— BEGIN PAGE TEXT —

Disruptive defense tech: A new dawn for directed energy

Concept art from defense contractor Lockheed Martin shows the potential for directed-energy weapons against unmanned systems. (Photo provided/Lockheed Martin)

We live in an increasingly gray zone and asymmetric world, where coercive actions must be effective against near-peer adversaries and non-state actors alike.

Ukraine is largely a drone war, while the U.S. and allies struggle to supply much costlier conventional weapons. China is modernizing its forces with a ferocity too few Americans appreciate, spanning land, air, sea and space capabilities, as well as electronic and information warfare. At home, our citizens and infrastructure face looming threats from attritable systems.

As sobering as these perils are, the U.S. already has the means to achieve step changes in mission effectiveness and deterrence, using directed energy (defined as concentrated beams of electromagnetic energy). Legacy military applications mostly focused on jamming communications and face barriers to achieving more comprehensive effects.

Today, thanks to five years of dramatic advances in directed energy, we stand at a pivotal moment, as high-power microwave capabilities enter the spotlight. Directed energy will define the next era of defense.

While the ability to take down a drone with a single pulse is critical today, it only hints at the paradigm shift that is happening. In conventional warfare, the ultimate measure of capabilities was land, sea, or air supremacy. Owning the electromagnetic spectrum means owning each of these and more.

— END PAGE TEXT —

- **DIRECTIONS**
Continue the directed-energy article from its last sentence. The data that comes next has no connection to the directed-energy article.

— BEGIN ITEMS —

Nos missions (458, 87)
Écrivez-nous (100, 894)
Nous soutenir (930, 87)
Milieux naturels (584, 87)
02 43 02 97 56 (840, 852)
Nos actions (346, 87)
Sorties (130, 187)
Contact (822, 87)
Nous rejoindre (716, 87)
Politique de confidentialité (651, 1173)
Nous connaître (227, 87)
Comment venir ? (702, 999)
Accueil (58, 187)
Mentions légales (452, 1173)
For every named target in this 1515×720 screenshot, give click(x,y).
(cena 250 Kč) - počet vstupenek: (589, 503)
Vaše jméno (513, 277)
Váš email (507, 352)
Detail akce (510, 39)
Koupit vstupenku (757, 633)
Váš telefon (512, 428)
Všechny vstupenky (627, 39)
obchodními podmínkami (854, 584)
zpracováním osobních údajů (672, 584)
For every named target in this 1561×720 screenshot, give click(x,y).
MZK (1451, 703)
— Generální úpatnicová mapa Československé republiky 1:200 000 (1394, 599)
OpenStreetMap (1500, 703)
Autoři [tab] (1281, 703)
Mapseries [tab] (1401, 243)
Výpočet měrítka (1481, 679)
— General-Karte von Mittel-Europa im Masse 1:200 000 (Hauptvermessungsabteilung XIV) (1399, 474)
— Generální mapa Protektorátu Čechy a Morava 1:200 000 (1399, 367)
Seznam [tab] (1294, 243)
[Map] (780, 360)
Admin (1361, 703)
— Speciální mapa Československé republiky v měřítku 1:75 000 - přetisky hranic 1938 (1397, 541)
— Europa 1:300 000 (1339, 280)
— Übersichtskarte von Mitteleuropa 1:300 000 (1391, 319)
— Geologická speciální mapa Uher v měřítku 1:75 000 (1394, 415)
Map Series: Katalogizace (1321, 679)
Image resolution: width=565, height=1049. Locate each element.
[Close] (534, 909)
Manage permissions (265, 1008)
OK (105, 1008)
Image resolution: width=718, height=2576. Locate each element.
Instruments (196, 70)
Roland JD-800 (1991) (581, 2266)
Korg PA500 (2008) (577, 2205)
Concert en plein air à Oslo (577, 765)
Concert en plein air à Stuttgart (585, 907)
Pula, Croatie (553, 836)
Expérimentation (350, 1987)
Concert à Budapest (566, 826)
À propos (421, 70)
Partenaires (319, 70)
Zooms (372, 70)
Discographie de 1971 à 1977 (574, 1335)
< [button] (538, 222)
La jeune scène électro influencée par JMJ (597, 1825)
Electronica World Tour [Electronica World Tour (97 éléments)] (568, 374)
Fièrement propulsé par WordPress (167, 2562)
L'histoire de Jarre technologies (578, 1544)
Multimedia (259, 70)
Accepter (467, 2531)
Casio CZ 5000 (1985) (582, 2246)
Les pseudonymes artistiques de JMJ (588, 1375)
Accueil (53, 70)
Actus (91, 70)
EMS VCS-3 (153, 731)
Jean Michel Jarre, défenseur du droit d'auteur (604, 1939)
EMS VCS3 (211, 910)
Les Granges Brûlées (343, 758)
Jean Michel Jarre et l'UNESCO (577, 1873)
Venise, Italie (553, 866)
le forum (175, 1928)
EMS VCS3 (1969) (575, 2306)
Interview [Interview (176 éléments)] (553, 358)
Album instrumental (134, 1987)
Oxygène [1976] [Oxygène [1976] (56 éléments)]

— END ITEMS —

- **RIGHT ANSWER**
Recent tests have demonstrated the ability to take down swarms of drones with surgical precision, with a path to scale to hundreds, even thousands of drones. This represents a massive step forward for our military, and indicate how close the U.S. is to a range of HPM applications that read like sci-fi, but are within reach given sufficient Defense Department investment:

— Disabling the guidance systems of enemy missiles at great distances.

— Airborne systems that can disarm thousands of mines over a large area.

— A single missile that can fly over a convoy, “firing” tens of thousands of pulses and rendering vehicles and devices useless until their microchips can be replaced.

— A system to accompany satellites, making them virtually impossible to target.

If, as B.H. Liddell Hart wrote in 1952, “the object in war is a better state of peace”, directed energy can achieve it by consigning our enemies to pre-industrial futility.

The scenarios above are all conceivable thanks to a state of the art that now consists of software-defined, frequency agile, solid state, HPM systems. Being software-defined creates the ability to dynamically direct energy to specific targets, at specific frequencies, using machine intelligence. Digital beam-forming provides the agility to switch between targets. Solid state HPMs are portable and rugged enough to fit on a flatbed, without heavy thermal management infrastructure. They boast unlimited “magazines”, are accurate at distance, don’t produce obvious signatures, and minimize collateral damage. They are cheap, fast to start and upgrade, and cost pennies in energy per action. Far from degrading, they get smarter with repeated use.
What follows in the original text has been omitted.